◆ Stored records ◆
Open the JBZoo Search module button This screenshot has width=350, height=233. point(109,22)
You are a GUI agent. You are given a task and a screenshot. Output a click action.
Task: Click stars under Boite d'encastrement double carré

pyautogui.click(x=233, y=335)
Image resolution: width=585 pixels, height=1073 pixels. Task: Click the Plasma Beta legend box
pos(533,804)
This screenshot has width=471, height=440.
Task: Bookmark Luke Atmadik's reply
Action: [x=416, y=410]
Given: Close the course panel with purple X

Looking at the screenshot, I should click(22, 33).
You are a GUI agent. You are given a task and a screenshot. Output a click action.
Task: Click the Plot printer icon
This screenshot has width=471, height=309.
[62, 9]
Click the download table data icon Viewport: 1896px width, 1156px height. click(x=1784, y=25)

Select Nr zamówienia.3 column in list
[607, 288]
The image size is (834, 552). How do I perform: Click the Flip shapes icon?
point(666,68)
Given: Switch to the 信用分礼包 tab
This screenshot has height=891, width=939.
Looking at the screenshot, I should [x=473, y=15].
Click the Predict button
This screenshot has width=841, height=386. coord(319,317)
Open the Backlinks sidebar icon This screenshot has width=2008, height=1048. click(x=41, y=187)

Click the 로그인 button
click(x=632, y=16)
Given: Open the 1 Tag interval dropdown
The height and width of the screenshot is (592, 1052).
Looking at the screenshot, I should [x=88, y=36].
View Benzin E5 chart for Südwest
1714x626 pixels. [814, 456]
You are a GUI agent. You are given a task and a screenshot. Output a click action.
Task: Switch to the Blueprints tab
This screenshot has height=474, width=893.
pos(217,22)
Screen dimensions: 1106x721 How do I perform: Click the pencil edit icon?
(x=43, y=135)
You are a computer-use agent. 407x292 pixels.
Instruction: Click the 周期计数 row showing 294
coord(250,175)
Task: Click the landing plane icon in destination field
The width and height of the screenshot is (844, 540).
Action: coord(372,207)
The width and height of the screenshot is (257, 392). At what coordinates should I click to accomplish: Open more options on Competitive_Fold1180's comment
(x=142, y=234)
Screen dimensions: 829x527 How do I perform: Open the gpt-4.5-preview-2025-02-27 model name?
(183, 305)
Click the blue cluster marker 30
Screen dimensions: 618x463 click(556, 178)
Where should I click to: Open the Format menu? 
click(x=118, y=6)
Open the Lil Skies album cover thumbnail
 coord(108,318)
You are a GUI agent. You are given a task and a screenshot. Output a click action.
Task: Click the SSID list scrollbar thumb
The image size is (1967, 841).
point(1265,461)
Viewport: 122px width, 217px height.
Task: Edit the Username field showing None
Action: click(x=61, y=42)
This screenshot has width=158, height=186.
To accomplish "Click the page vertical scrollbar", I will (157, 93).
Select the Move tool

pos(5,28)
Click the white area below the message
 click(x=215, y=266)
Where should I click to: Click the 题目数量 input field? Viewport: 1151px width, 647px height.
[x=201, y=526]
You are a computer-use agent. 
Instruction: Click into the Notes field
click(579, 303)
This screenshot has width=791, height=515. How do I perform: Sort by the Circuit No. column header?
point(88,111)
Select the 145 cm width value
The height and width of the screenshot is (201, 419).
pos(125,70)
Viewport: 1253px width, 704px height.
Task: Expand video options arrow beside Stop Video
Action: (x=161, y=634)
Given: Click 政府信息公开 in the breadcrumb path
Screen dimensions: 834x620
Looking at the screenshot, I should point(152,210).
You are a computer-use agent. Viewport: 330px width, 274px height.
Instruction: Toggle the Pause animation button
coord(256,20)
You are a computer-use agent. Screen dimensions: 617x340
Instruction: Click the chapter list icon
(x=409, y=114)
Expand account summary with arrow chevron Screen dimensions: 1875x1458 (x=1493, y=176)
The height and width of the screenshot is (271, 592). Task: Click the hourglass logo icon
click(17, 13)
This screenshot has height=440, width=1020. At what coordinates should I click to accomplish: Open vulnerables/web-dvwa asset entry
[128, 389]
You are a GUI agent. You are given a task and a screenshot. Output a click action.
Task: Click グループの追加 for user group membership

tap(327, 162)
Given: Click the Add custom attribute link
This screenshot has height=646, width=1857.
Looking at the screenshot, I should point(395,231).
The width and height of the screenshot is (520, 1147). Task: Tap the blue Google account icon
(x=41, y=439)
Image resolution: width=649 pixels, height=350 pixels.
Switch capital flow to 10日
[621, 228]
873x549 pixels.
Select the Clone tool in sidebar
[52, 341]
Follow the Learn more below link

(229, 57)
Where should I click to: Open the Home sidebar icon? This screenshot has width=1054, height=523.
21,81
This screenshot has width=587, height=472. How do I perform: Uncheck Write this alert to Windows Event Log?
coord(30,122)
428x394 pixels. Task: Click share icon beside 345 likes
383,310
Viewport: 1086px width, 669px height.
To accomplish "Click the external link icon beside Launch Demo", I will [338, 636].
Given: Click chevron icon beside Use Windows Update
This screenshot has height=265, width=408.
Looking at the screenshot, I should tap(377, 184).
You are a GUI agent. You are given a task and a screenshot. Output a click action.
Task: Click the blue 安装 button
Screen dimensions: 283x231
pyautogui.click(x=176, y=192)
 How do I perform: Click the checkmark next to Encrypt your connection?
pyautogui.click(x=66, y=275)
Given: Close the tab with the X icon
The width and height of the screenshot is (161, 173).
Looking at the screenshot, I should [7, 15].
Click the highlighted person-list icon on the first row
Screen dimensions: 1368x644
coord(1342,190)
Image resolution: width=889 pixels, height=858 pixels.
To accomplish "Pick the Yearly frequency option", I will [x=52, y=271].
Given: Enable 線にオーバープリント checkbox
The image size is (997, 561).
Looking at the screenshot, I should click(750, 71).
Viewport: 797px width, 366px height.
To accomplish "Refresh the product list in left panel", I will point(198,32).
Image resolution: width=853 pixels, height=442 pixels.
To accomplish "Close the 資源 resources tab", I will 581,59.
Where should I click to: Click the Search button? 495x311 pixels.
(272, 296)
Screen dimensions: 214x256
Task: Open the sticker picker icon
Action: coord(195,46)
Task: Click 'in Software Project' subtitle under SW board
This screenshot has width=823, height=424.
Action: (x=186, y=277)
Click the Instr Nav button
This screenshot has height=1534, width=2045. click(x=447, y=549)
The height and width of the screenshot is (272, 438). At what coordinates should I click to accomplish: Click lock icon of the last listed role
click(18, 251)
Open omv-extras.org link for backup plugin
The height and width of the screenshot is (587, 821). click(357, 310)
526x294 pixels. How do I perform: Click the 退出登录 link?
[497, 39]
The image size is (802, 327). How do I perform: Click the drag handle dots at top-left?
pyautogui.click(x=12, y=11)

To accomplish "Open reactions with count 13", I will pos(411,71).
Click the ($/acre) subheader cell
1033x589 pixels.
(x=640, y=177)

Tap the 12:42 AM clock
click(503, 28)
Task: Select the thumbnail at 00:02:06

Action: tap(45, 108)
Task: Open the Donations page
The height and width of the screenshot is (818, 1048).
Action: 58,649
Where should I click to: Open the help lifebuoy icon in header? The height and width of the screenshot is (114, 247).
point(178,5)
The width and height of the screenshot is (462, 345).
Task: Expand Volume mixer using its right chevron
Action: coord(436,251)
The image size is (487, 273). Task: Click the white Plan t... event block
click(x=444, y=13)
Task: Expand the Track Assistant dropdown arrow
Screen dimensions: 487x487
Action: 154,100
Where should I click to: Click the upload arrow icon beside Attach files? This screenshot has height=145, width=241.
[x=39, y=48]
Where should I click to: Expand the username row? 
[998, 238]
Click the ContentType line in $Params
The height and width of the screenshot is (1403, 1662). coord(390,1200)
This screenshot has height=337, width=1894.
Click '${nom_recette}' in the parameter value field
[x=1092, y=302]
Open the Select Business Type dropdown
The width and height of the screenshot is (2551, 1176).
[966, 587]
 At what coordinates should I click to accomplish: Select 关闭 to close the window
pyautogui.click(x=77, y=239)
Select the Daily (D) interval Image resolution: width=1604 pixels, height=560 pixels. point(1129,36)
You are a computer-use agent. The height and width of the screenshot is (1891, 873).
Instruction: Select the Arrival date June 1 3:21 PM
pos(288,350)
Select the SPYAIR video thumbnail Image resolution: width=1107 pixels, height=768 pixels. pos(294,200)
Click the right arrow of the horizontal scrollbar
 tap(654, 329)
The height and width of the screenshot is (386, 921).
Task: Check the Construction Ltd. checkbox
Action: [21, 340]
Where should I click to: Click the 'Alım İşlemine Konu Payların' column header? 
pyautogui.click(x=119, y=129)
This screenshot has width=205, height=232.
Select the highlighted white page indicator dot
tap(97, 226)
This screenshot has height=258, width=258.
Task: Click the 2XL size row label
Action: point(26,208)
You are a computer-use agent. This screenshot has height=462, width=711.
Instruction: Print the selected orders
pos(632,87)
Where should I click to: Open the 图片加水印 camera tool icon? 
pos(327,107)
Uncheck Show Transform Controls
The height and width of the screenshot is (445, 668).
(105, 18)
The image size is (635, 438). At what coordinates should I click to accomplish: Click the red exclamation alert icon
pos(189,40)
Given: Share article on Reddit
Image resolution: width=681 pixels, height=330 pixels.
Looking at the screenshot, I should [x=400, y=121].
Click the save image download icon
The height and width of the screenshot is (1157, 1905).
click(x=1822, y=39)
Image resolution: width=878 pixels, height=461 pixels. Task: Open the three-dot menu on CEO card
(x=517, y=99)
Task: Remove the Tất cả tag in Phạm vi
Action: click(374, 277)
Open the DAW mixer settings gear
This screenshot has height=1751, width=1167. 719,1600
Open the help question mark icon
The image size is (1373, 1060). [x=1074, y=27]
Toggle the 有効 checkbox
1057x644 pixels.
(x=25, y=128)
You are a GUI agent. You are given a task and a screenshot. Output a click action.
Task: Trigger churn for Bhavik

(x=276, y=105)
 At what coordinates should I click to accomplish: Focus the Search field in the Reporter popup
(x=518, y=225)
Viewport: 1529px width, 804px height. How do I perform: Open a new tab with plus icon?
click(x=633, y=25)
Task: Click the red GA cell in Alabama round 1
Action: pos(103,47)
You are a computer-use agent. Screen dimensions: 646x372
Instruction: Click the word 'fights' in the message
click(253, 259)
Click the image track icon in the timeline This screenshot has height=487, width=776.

◆ WHAT TO DO ◆
Reproduce the lines of the stored records verbatim, starting at the line containing "Task: Click 'in" and ending at the line containing "click(18, 251)", with both of those lines included.

◆ CORRECT ANSWER ◆
Task: Click 'in Software Project' subtitle under SW board
This screenshot has width=823, height=424.
Action: (x=186, y=277)
Click the Instr Nav button
This screenshot has height=1534, width=2045. click(x=447, y=549)
The height and width of the screenshot is (272, 438). At what coordinates should I click to accomplish: Click lock icon of the last listed role
click(18, 251)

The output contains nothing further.